January 15th – Do you know what you were doing last year on January 15th? I do; Today is our foster anniversary.
Last year, January 14th started just like any other day in the chaos known as the Griffin Home. Kids were everywhere doing their school work and avoiding chores, and I was running about attempting to contain the mayhem. My phone rang and when I answered, I heard my flustered husband talking a mile a minute. The next twenty four hours were a whirlwind of investigators, doctors, specialists, police, and three hurting little kids.
Anytime you hear DCFS or CPS or whatever version of the acronym is in your state, a certain sense of apprehension fills your mind. It is scary. Even if you are not the person being investigated, it is scary. You have read or heard about so many cases of families ripped apart and most are deserving of the intrusion, but some truly are not. I really do not have any other word for it other than “scary.” What if you are one of the cases that does not deserve it? What if it happened to you?
When you step into foster care, you are willingly allowing yourself to be investigated.
You are willingly allowing these people into you lives and home, and it is scary. Even though we saw three beautiful little people needing what we could give them we were terrified, but we still signed on the line. We jumped in with both trembling feet.
Our first thoughts were a couple days, maybe a couple weeks, or at the most a couple months…. and then it kept changing. Then we heard it would be at least a year. Here we sit one year later, and we have no idea what the future holds. That again, is SCARY.
When people ask me about being a foster parent, I tell them that is one of the hardest things that I have ever done, BUT also one of the best things that I have ever done. Foster parenting is just like marriage and parenting, there are a lot of wonderful days and there are a lot of not so wonderful days. If you believe marriage is forever, you stay and you work at it even through those really tough moments, but you know you are going to stick. If you have kids, they are forever, and you trudge through the bad days too knowing you will always be a parent. Foster parenting, you never know if there is another day or another month or another year. You are in the system, and your lives revolve around the system.
Visits, appointments, regulations, court dates, and an endless list of acronyms complicate your life. Just like having your own kids, but a whole lot more. You are subject to some one else’s rules in your home, and not only your own. Control is a hard thing to give up! I like to be in control of things around here… or at least to THINK that I am in control.
Parenting a child that is not yours brings on a whole new array of feelings. When a child is not yours, you again are subject to someone else’s rules. You are also subject to that child’s past. When a child needs correction, you have to take into consideration everything that child has been through and avoid anything that is remotely similar. You have to rebuild their trust in adults in general and parents in particular. You have to give them enough love that the walls can be rebuilt, and they can learn to trust again. You have to show them that even though the world is a scary place, you are the safe place for them to fall. You do not know how to do it all! You do not have the answers, but just like raising your own child you stumble through and you make mistakes and you learn a whole lot of lessons. Each day is new, and each day is full of surprises.

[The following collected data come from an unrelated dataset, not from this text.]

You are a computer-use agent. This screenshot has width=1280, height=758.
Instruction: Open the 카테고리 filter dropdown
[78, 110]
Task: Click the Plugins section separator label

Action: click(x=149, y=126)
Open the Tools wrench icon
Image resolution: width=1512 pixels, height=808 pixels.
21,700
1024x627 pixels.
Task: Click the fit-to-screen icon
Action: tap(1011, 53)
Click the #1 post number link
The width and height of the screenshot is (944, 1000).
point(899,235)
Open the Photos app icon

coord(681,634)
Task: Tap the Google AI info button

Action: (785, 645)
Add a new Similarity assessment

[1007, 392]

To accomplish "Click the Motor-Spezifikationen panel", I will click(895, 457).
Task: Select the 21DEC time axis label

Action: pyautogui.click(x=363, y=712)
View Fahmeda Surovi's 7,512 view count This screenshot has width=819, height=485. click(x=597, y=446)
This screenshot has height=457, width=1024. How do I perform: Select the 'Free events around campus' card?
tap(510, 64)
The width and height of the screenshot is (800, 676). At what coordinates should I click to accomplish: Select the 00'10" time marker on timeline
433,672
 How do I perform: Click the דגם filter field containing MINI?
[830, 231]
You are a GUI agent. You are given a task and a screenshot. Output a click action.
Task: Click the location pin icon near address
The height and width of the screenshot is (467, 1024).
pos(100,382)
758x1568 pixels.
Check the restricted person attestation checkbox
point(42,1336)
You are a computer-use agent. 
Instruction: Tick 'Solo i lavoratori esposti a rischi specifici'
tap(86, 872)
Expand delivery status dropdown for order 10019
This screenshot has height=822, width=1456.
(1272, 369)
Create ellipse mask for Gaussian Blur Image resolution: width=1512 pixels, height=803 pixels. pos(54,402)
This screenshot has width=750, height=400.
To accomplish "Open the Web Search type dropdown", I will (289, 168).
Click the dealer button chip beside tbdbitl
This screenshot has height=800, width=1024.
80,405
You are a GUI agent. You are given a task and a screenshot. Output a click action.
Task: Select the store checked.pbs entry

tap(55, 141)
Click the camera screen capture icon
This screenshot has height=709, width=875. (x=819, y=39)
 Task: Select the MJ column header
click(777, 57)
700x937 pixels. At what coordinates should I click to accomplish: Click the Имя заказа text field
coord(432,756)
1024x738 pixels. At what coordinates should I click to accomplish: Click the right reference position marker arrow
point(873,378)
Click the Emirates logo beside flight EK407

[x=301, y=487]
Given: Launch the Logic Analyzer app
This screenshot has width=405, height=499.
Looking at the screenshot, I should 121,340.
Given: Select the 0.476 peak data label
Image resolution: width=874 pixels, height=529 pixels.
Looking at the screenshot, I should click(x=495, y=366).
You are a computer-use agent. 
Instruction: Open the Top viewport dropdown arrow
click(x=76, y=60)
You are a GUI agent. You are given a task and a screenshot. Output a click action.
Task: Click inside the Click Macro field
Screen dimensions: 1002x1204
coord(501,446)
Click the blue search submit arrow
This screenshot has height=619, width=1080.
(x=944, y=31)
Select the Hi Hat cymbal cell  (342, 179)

Then you look at three little lives that are different.
Then you see a face that used to avoid eye contact and now will hug the stuffing out of you. You see the frequent moments that used to bring total meltdown, but now they are rare and mild. When you step back and look you see the difference that you have helped make, you are dumbstruck. The days are difficult, and the change is so slow that you might not recognize it day by day. It is still there! Little by little all those frustrating and chaotic days add up to an amazing year.
I have always felt so strongly about foster care for many years, but despite me banging on it repeatedly, God never opened the door until last January. His plans were not my plans, but I am so thankful that I was the wrong one.
I sit here on January 15th and again do not know if it will be a couple weeks, a couple months, or a couple years. We honestly have no idea what the future holds. I want to encourage you to consider this journey for your own family. I am never going to paint a perfect picture of sunshine and rainbows, because I am not a liar. I am going to tell you that according to our agency statistics there are 16,000 children in the state of Illinois in foster care, and they do not have enough foster parents. I encourage you to google foster care statistics in the United States. You will be horrified! I am going to tell you that God will open the door if it is you that He is calling. You have to be willing to listen and obey. He will carry you through the days that you can barely crawl. He will give you joy when you feel like you cannot even fake a smile.
Christians, we are called to fatherless and the widows. (James 1:27)
We are called to love like Jesus. Maybe you too are called to love some kids that just need some love. Can you imagine if the Church were committed to the fatherless? We could change the foster care system! We can be Jesus to kids who have never seen this Savior that we hold dear! We can be HIS hands and feet! You can change a child’s world one hectic day at a time.
So what will you be doing NEXT January 15th? Will you remember today?